> _Aim of the exercise_
Print the listing below only from the line that has "Follow the manage members and roles link" through the line that has "Viewport: 1358px width, 924px height.", exactly, and drop any picture.

> _Record excerpts_
====================
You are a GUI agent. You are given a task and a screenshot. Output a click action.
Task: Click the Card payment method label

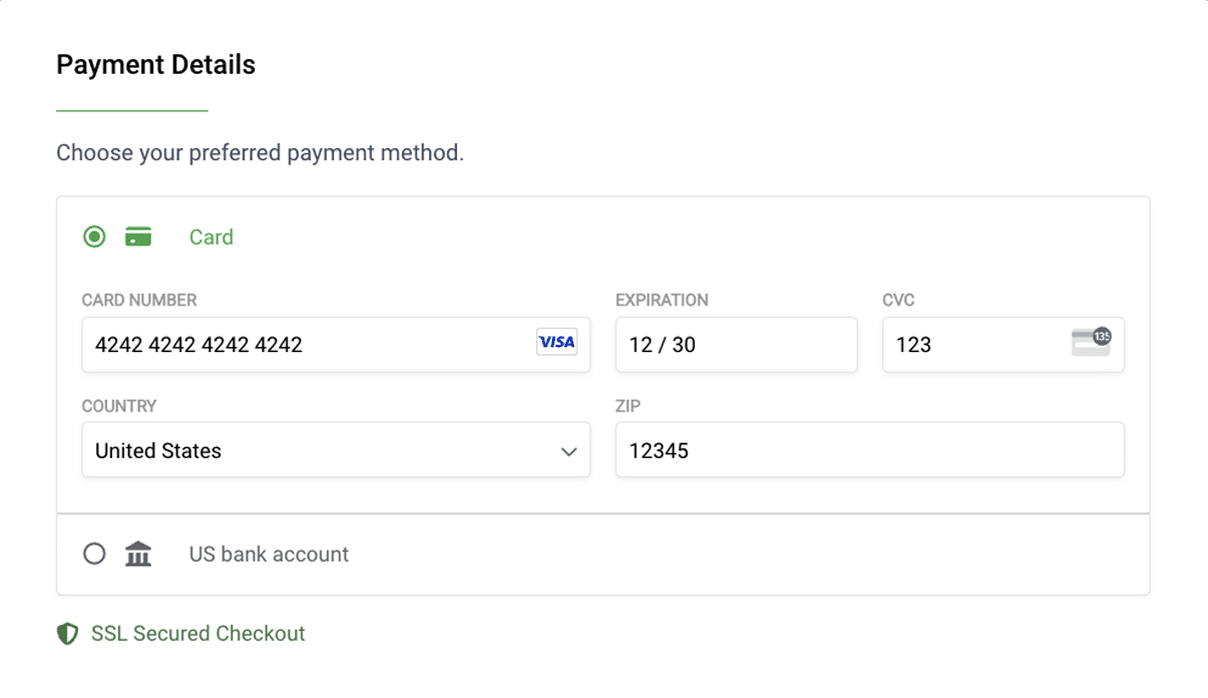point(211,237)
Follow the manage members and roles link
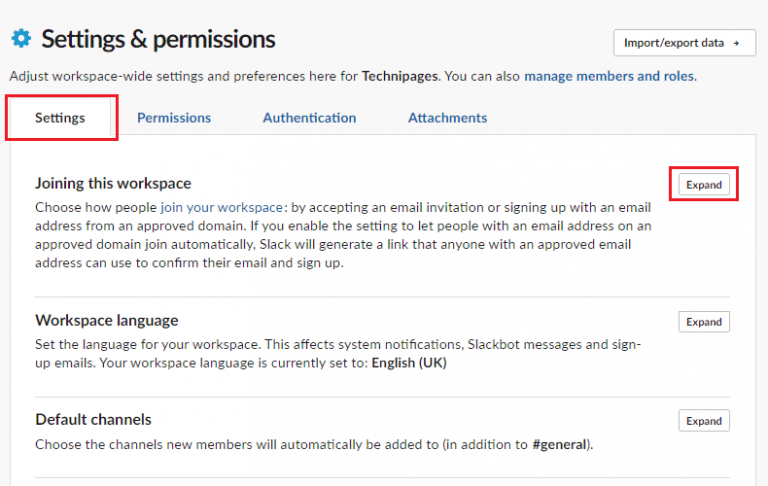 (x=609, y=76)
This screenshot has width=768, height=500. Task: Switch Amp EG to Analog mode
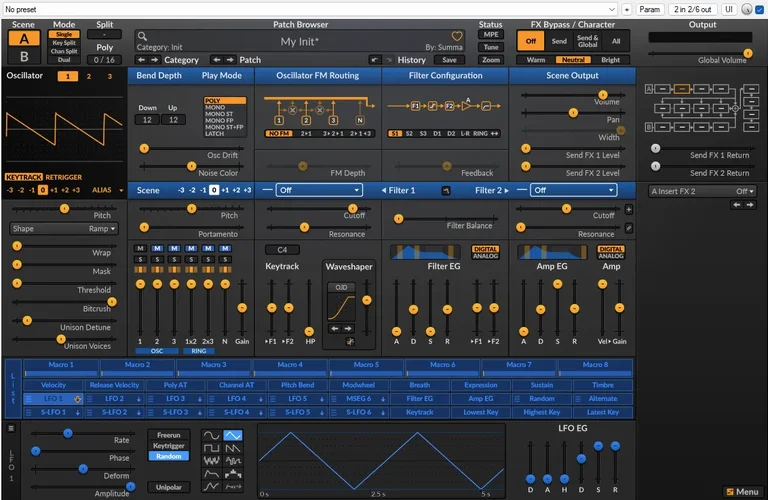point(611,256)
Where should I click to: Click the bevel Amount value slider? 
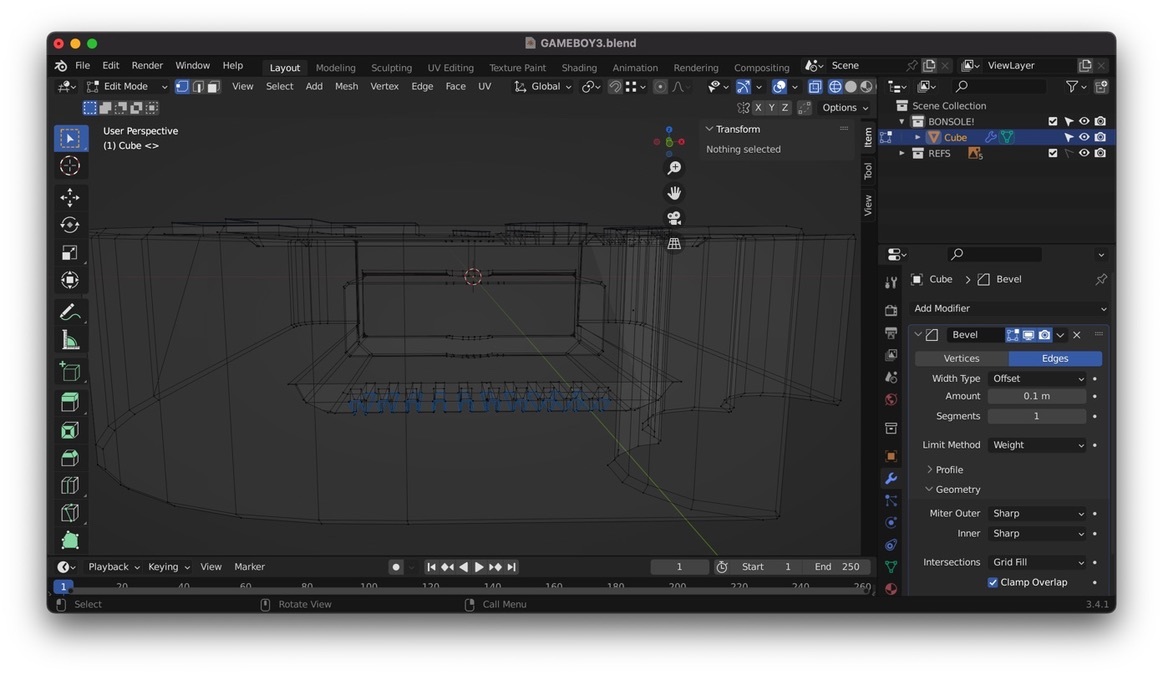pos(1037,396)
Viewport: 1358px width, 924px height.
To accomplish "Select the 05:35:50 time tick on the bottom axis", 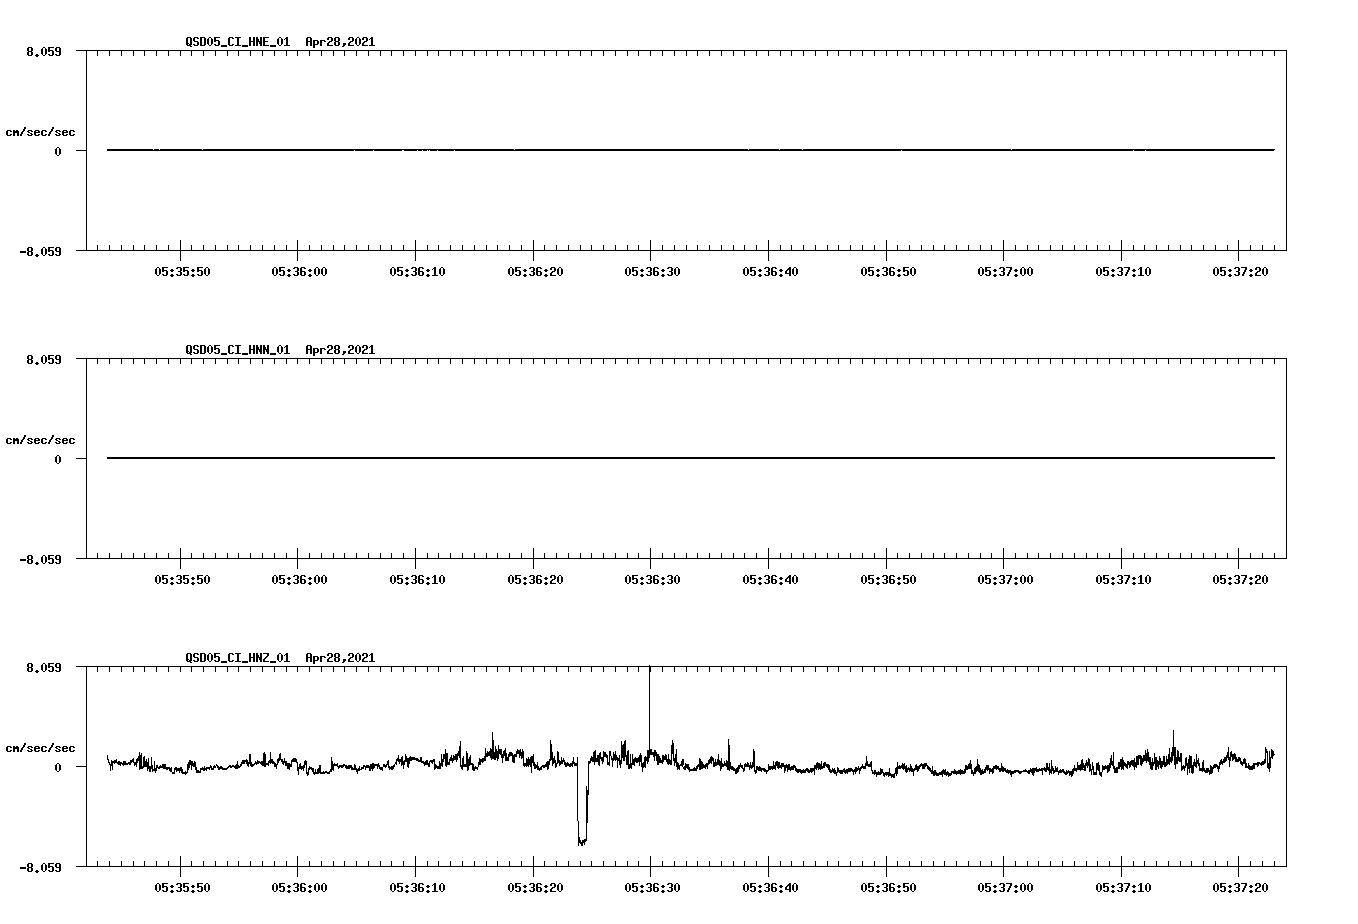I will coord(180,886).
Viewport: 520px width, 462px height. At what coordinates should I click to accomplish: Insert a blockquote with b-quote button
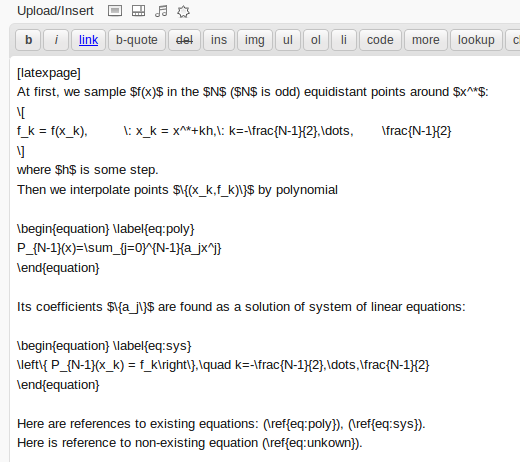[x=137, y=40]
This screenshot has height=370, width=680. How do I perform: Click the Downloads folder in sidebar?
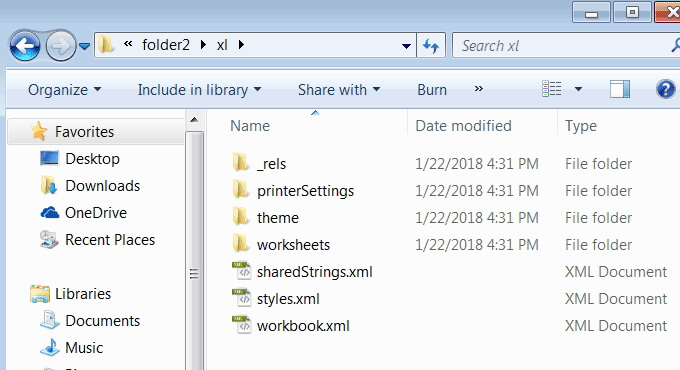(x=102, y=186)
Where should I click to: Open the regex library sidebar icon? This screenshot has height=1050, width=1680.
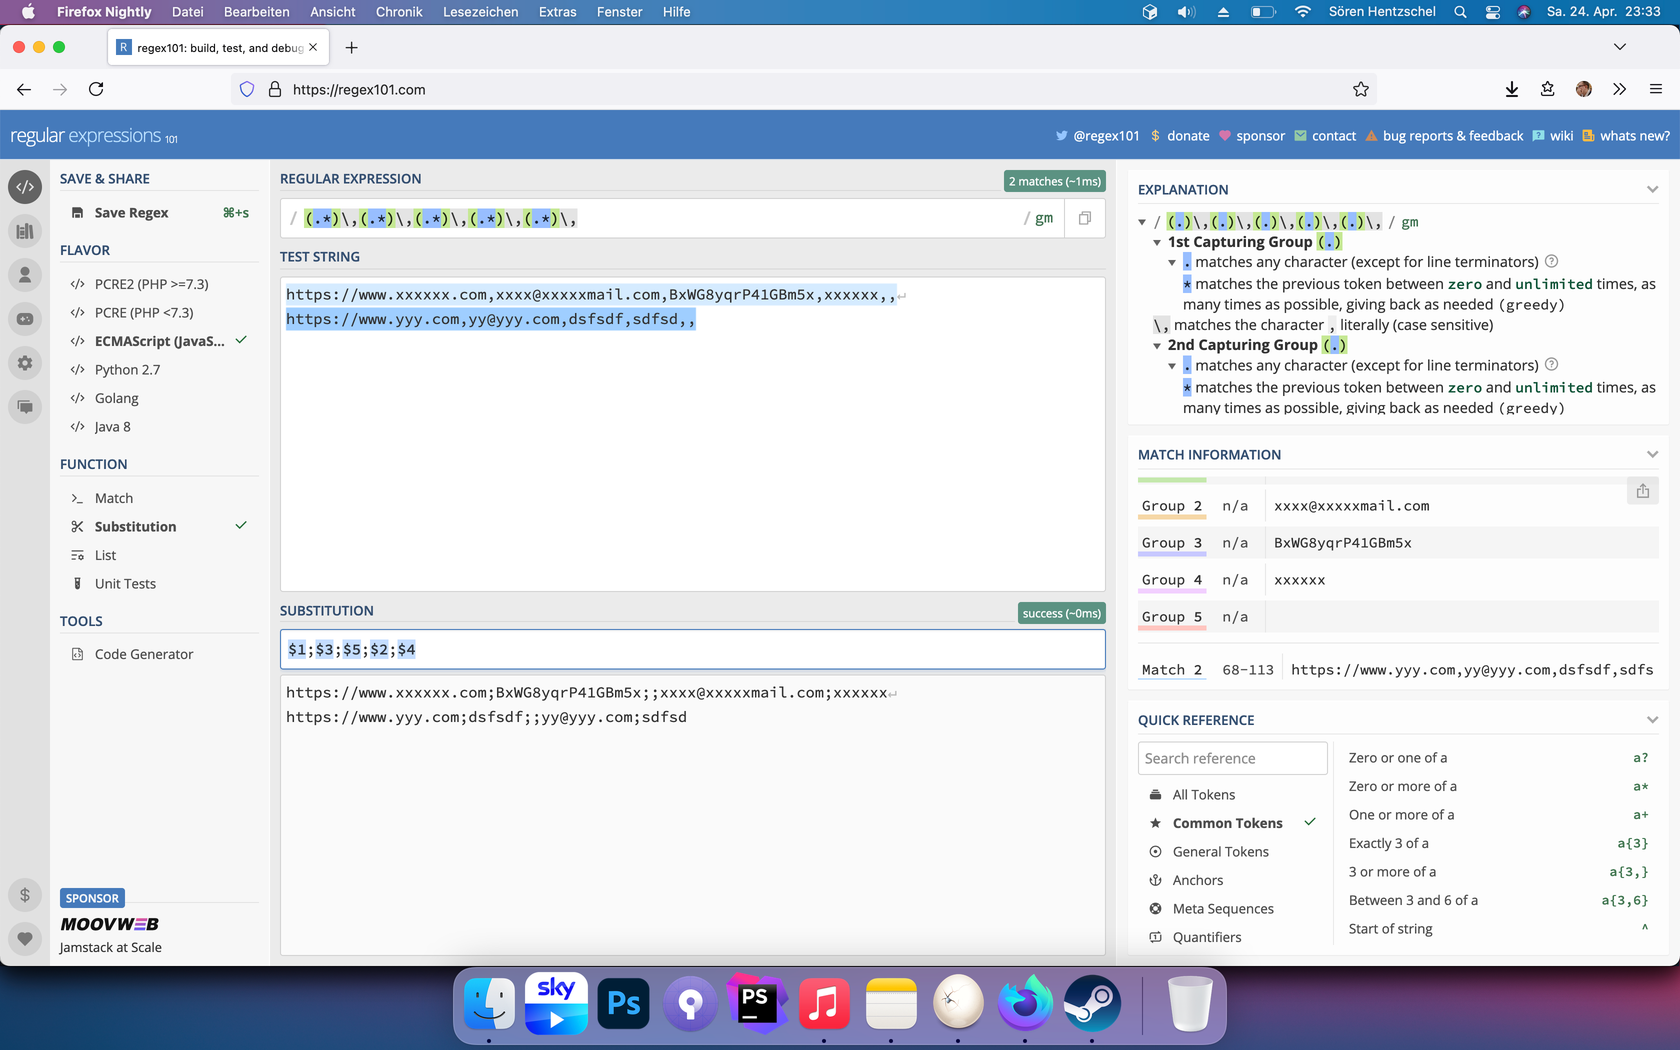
====================
> _Exercise answer_
Follow the manage members and roles link
 (x=609, y=76)
This screenshot has width=768, height=500. Task: Switch Amp EG to Analog mode
point(611,256)
Where should I click to: Click the bevel Amount value slider? 
pos(1037,396)
Viewport: 1358px width, 924px height.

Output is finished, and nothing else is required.